=== Extract ===
= = = = =

I'm not an exact result of your idea, but I do mirror somewhat the consequences of children being exposed to porn too early. 
I remember when I was 13 or 14 yrs old and my father sitting down and watching an entire porn movie with me in his awkward attempt to teach me about "the birds and the bees". I remember at 14 as well my stepdad buying me porn mags, cause he remembered what it was like at that age. Also, I remember at various times before and after this age easily getting around my mother's half-ass attempts at stifling my curiousity. 
I would say that beyond a shadow of a doubt that these early "doses" of porn contributed to my addiction to this day. In every area of my life, I'm very controlled. I don't have much of a temper, can be very disciplined in terms of exercise and diet, and can actually have just one or two beers {haha}, but when I want to look at porn, that's it, I CANNOT control myself. 
So in my own experience, since my own natural curiousity wasn't correctly or properly explained but only fed by older men who remembered what it was like to be an adolescent, it only contributed to my inability for self-control in this area of my life.


----------



## Nine-E (Oct 7, 2008)

Growing up my Mom and Dad thought nothing of being naked in front of me, at least until I was in my teens anyway. As a result I've never had a problem with nudity or people seeing me naked. Nude beach? Great!

= = = = =

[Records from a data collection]

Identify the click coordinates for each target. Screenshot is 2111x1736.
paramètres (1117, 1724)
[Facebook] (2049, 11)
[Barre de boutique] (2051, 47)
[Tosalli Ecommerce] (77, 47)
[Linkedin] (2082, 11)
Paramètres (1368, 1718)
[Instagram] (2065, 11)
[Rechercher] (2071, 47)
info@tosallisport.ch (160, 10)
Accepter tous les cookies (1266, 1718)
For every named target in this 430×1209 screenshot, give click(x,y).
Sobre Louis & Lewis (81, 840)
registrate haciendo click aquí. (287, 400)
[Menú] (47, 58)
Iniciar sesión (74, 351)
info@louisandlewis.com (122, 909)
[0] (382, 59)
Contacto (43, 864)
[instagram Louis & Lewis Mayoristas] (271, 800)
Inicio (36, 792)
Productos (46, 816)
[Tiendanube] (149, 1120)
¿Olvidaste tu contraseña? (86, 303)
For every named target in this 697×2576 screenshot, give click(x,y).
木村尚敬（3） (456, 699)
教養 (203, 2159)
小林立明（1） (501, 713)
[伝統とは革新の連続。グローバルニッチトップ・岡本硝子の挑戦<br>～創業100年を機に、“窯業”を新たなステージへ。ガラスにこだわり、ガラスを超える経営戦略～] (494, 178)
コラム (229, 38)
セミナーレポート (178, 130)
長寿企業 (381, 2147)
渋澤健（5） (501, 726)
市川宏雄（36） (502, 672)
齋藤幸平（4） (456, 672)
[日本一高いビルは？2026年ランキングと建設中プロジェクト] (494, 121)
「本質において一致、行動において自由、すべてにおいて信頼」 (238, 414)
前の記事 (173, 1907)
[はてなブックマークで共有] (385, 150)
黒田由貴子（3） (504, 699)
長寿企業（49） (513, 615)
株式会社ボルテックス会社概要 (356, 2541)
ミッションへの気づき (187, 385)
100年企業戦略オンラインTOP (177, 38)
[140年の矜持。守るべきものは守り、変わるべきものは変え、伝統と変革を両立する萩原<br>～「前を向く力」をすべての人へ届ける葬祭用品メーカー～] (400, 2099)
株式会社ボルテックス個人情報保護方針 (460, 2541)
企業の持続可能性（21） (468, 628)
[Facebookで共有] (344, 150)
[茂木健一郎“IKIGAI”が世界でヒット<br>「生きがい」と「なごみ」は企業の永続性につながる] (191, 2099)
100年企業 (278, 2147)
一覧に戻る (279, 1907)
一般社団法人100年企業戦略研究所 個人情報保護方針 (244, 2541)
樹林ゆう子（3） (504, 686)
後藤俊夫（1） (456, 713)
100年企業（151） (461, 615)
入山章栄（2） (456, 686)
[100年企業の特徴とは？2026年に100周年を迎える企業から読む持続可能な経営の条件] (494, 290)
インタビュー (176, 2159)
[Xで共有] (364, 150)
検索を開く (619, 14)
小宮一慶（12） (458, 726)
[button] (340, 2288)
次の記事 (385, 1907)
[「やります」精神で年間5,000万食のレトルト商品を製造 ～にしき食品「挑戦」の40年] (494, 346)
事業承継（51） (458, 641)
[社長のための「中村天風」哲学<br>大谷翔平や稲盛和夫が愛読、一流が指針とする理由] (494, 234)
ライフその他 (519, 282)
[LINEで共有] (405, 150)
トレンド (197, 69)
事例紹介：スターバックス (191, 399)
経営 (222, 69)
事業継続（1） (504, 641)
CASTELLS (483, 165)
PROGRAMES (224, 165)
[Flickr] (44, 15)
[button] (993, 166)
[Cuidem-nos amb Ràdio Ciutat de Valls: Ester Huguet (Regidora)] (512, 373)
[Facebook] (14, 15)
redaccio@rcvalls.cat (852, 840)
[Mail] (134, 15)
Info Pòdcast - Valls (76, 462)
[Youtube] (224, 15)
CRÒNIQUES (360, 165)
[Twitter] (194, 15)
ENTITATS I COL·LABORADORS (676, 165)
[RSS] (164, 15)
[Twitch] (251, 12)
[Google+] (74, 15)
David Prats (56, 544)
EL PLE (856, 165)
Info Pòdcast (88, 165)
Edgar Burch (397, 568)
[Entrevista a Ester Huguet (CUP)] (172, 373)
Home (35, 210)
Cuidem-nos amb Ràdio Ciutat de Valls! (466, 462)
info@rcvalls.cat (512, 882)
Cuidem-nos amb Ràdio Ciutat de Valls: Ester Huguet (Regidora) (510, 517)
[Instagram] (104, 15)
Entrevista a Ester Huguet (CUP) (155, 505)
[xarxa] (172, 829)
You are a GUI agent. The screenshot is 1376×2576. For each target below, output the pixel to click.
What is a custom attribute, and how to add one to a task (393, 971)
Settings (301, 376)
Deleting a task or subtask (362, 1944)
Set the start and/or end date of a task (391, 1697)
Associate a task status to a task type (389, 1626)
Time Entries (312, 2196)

= = = = =

Return the part of the forum thread that begins at the words "So in my own" and stops after "of my life.", copied exactly.

=== Final result ===
So in my own experience, since my own natural curiousity wasn't correctly or properly explained but only fed by older men who remembered what it was like to be an adolescent, it only contributed to my inability for self-control in this area of my life.